BUMDes Ciasem Sewa Lahan Rp17 Juta per Tahun, Kandang Ayam Masih Kosong
Ciasem, Warta In Jabar – Badan Usaha Milik Desa (BUMDes) Ciasem yang berlokasi di Jalan Babakan, tepat di depan Indomaret, Desa Ciasem Baru, Kecamatan Ciasem, berdiri di atas lahan milik H. Samsudin yang disewa dengan nilai Rp17 juta per tahun.
Keterangan tersebut disampaikan Direktur BUMDes Ciasem, Ariq, saat menerima kunjungan awak media Warta In Jabar pada Kamis, 18 Desember 2025.

Berdasarkan pantauan di lokasi, kandang ayam milik BUMDes hingga saat ini masih terlihat kosong. Selain itu, terdapat penambahan bangunan kandang ayam baru, namun proses pembangunannya belum selesai sepenuhnya.

Ariq menjelaskan, pengisian ayam direncanakan akan dilakukan pada akhir Desember 2025. Sebanyak 2.000 ekor ayam telah dipesan dengan kisaran umur antara 13 hingga 16 minggu.

“Insyaallah akhir Desember ini ayam akan masuk sekitar 2.000 ekor, umur 13 sampai 16 minggu karena sudah kami pesan,” ujar Ariq.

Terkait pendapatan, Ariq menyebutkan bahwa sumber pemasukan BUMDes berasal dari usaha kolam ikan, tanaman cabai, serta penjualan ayam afkir. Untuk ayam afkir, BUMDes telah menjual sebanyak 623 ekor dengan nilai penjualan sekitar Rp42 juta.

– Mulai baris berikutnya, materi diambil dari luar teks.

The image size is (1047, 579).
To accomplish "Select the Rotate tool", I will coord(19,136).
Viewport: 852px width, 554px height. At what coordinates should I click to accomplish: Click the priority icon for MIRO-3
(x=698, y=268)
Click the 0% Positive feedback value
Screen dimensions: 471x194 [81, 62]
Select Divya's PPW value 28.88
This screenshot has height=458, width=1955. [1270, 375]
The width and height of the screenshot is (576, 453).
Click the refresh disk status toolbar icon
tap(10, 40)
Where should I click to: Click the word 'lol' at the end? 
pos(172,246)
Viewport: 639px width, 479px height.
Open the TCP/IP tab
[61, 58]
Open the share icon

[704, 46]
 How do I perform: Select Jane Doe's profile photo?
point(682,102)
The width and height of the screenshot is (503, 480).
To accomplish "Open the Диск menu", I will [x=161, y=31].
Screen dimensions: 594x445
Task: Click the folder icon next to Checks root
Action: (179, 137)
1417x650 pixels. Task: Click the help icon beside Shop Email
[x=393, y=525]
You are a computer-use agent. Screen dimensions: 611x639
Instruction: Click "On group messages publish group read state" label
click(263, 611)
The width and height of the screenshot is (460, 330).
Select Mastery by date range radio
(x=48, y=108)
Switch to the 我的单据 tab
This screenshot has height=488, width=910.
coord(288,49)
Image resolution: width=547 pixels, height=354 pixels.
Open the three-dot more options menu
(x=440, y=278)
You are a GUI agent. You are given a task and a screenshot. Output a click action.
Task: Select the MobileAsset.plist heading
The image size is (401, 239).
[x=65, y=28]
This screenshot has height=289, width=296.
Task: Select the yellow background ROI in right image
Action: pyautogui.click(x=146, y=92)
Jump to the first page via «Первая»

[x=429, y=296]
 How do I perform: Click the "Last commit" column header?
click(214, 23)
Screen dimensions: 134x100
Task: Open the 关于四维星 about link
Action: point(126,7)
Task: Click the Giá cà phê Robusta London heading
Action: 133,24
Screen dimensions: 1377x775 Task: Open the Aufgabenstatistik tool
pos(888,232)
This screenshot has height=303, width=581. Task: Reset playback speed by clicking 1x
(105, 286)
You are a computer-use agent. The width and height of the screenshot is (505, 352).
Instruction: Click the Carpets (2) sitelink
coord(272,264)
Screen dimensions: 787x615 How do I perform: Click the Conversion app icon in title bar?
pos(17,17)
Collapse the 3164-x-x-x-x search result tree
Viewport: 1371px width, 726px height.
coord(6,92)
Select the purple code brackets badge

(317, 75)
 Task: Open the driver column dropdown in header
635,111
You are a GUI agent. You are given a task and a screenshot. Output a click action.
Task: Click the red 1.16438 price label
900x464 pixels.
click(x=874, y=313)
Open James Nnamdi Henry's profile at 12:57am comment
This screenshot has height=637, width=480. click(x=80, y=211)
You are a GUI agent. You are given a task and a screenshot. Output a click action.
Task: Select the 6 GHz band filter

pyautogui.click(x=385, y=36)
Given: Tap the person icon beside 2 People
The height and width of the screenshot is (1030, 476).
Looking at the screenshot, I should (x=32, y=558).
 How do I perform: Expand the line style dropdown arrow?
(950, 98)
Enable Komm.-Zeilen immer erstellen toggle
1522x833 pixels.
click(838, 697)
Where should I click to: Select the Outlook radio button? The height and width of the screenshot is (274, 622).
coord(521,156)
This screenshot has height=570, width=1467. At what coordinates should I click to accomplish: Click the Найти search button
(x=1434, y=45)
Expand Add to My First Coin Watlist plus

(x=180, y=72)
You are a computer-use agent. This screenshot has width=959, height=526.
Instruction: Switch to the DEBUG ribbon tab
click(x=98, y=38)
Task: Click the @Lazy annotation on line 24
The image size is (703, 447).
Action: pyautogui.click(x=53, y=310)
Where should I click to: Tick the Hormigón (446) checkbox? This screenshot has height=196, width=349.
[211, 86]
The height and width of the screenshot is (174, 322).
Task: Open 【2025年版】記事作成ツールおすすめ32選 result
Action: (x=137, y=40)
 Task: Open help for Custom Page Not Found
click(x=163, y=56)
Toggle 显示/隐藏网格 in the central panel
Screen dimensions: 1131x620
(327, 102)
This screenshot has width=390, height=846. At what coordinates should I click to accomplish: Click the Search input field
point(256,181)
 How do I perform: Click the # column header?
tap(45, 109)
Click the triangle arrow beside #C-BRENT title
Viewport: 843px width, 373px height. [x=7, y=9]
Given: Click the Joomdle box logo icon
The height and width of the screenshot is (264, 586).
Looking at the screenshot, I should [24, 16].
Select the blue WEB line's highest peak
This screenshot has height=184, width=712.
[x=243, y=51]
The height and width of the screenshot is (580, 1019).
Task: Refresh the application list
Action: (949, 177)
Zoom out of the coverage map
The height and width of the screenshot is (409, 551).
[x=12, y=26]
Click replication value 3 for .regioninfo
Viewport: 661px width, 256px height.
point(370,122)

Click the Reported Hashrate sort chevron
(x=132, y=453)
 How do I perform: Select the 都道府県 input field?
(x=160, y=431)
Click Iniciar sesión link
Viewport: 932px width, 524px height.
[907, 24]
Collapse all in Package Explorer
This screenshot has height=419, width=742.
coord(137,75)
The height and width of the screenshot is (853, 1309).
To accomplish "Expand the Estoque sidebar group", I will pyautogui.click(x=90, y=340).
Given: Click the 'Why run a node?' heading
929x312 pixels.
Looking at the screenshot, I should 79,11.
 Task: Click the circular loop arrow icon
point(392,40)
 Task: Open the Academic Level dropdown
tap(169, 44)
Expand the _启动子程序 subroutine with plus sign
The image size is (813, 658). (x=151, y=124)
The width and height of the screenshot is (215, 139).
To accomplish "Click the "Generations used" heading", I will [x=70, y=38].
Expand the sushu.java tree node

“Hasil penjualan ayam afkir sebanyak 623 ekor kurang lebih Rp42 juta, dan sudah kami setorkan ke desa,” ungkapnya.
Lebih lanjut, Ariq menjelaskan bahwa BUMDes Ciasem telah memiliki rekening. Namun, mekanisme keluar masuk anggaran hasil penjualan tidak sepenuhnya melalui rekening BUMDes.
“Rekening BUMDes ada, tetapi untuk hasil penjualan tidak masuk ke rekening BUMDes. Kami langsung menyetorkan Pendapatan Asli Desa (PAD) ke desa,” jelasnya.
Menurut Ariq, besaran PAD yang disetorkan ke Pemerintah Desa Ciasem Baru mencapai 45 persen dari total pendapatan usaha BUMDes.
“Kami setorkan PAD ke desa sebesar 45 persen dari pendapatan,” pungkasnya.